In patients with critical illness, a high AF burden was defined as ≥7.0% during the ICU stay, following the threshold used in a prior study by Lancini et al [12]. This cutoff was applied to categorize participants into high and low AF burden groups. Additionally, the AF burden was categorized into four quartiles: Q1, 0.1%–2.4%; Q2, 2.4%–7.0%; Q3, 7.1%–23.9%; and Q4, 24.7%–100% [12]. Sepsis was determined on the basis of the International Classification of Diseases (ICD) ninth (ICD-9) and tenth (ICD-10) revision codes [32,33]. The Charlson Comorbidity Index was calculated using coding algorithms on the basis of ICD-9-CM and ICD-10 codes [34]. These variables were extracted based on the criteria used during ICU admission.

Statistical analysis

Continuous variables were compared between groups using independent two-tailed t-tests or the Mann–Whitney U-test, as appropriate, based on the data distribution. The Shapiro–Wilk test was used to assess normality, with normally distributed variables reported as means ± standard deviations and non-normally distributed variables as medians with interquartile ranges (IQRs). Categorical variables were analyzed using Pearson’s chi-square or Fisher’s exact test, as appropriate.

Univariable logistic regression was used to assess the association between a high AF burden and in-hospital mortality. Odds ratios (ORs) and 95% confidence intervals (CIs) were calculated for all variables. Variables that showed a statistically significant association (P < 0.05) in the univariable analysis were included in the multivariable logistic regression model. Multicollinearity was assessed using a variance inflation factor >10. The goodness of fit of the logistic regression model was assessed using the Hosmer–Lemeshow test. In addition, a restricted cubic spline analysis was performed to examine potential nonlinear associations between AF burden and mortality [35]. Covariates that remained significant in the multivariable logistic regression model were included in the spline model to adjust for confounding. Statistical analyses were performed using R, version 4.4.0 (The R Foundation for Statistical Computing, Vienna, Austria). Random Forest model and SHapley Additive exPlanation (SHAP) value analyses were conducted using Python (version 3.10.13) in a Jupyter notebook. The SQL code used for the data extraction is available at GitHub (https://github.com/MIT-LCP/mimic-code/tree/main/mimic-iii).

Machine learning modeling

Based on the statistical analyses, machine learning models were developed to further explore the predictive power and future importance of AF burden in determining in-hospital mortality. A Random Forest Classifier was implemented using scikit-learn and Random Forest libraries in Python (version 3.10.13) in a Jupyter notebook. The Random Forest model, an ensemble learning method known for its robustness and ability to handle complex feature interactions while mitigating overfitting, was selected for its suitability for classification tasks (S1 Table). The dataset was divided into training and test sets in an 8:2 ratio. Model performance was assessed using metrics, including accuracy, sensitivity, specificity, F1 score, and area under the receiver operating characteristic curve (AUROC). To assess the importance of AF burden and other features in predicting in-hospital mortality, the SHAP values were calculated. SHAP provides a unified measure of the contribution of the features, highlighting the impact of each variable on the model’s predictions [36]. To facilitate the interpretation of how different variables influenced the model’s decisions, the resulting SHAP values were visualized using different plots. A list of model features, including their name and definitions is provided in S4 Table to enhance clarity and reproducibility.

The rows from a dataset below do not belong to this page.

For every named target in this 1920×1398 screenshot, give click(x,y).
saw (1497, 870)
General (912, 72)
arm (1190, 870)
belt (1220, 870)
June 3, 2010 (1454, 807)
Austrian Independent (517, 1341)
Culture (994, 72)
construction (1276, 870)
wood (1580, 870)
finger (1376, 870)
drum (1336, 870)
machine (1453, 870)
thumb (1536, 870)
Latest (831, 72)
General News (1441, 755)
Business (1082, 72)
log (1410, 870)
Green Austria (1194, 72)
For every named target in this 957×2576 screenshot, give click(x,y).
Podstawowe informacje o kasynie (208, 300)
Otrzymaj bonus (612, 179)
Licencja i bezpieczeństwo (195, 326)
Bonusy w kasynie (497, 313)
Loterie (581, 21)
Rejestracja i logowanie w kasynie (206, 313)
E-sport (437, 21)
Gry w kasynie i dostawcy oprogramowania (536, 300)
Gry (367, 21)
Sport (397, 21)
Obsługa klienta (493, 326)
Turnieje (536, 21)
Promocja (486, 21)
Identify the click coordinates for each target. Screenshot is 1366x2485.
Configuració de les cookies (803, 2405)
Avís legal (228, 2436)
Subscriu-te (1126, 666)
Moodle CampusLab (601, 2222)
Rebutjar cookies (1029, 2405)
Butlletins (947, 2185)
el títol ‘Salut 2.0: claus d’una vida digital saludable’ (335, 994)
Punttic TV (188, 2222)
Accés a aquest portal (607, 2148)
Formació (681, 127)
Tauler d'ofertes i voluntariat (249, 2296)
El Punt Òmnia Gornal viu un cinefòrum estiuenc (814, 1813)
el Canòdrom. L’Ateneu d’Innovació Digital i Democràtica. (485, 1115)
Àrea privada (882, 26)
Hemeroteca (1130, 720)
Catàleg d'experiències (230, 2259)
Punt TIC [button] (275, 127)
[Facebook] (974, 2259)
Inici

For external validation, an independent dataset from Yongin Severance Hospital was used, which was also divided into training and test sets at a ratio of 8:2. To assess the generalizability of the model to external data, performance metrics (accuracy, sensitivity, specificity, F1 score, and AUROC) were recalculated.

Ethics statement

The MIMIC-III database was approved by the institutional review boards of the Massachusetts Institute of Technology and BIDMC. The protocols for the external validation dataset were approved by the Institutional Review Board of Yongin Severance Hospital (Approval No. 9-2023-0040). The requirement for informed consent was waived by the board owing to the retrospective analysis of anonymized data obtained from routine evaluations of patients undergoing Holter monitoring.

Supporting information

S1 Method. PTB-XL data.

(DOCX)

pdig.0001266.s001.docx (17.8KB, docx)
S2 Method. AF 2017 Challenge data.

(DOCX)

pdig.0001266.s002.docx (16.5KB, docx)
S3 Method. Shaoxing Hospital data.

(DOCX)

pdig.0001266.s003.docx (15.8KB, docx)
S4 Method. Lobachevsky University Electrocardiography Database (LUDB).

(DOCX)

pdig.0001266.s004.docx (16KB, docx)
S5 Method. MIT-BIH Arrhythmia database.

(DOCX)

pdig.0001266.s005.docx (15.9KB, docx)
S6 Method. Deep-learning model for rhythm classification.

(DOCX)

pdig.0001266.s006.docx (15.2KB, docx)
S1 Table. Performance of in-hospital mortality prediction models in critically ill patients.

(DOCX)

pdig.0001266.s007.docx (15.6KB, docx)
S2 Table. Performance of the atrial fibrillation classification model using external validation dataset.

(DOCX)

pdig.0001266.s008.docx (15.7KB, docx)
S3 Table. Performance of the pacemaker rhythm classification model using external validation dataset.

(DOCX)

pdig.0001266.s009.docx (15.2KB, docx)
S4 Table. Feature name and clinical meaning.

(DOCX)

pdig.0001266.s010.docx (16.8KB, docx)
S1 Fig. Risk of in-hospital mortality by AF burden.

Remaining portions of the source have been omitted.